_What you need to do_:
Return verbatim the lines of the items starting at the line that contains "Click the Download YTD Data button" and ending at the last line of the items, with both ends included.

_Items from a dataset_:
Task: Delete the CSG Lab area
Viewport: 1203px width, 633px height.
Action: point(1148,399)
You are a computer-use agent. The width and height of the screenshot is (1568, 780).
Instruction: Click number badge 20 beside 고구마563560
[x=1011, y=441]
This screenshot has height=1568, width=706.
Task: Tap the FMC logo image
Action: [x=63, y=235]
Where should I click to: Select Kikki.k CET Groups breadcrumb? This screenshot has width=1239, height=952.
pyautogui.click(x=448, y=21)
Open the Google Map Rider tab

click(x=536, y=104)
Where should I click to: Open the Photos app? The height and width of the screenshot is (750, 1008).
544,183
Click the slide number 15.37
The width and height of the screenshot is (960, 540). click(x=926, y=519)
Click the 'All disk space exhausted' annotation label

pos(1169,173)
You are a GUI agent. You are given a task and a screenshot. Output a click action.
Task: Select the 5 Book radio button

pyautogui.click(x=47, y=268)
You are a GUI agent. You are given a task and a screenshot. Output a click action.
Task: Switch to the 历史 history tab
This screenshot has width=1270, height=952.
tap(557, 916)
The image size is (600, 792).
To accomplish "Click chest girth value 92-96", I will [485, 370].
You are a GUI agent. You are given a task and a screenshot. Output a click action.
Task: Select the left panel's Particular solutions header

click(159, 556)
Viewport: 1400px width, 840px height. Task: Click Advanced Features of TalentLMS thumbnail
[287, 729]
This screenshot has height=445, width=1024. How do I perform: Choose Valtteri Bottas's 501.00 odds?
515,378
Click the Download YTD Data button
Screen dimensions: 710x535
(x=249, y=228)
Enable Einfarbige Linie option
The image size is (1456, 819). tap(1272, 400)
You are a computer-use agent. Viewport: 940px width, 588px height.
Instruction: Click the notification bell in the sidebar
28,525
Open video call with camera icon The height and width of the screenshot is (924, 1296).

_Worked answer_:
Click the Download YTD Data button
Screen dimensions: 710x535
(x=249, y=228)
Enable Einfarbige Linie option
The image size is (1456, 819). tap(1272, 400)
You are a computer-use agent. Viewport: 940px width, 588px height.
Instruction: Click the notification bell in the sidebar
28,525
Open video call with camera icon The height and width of the screenshot is (924, 1296).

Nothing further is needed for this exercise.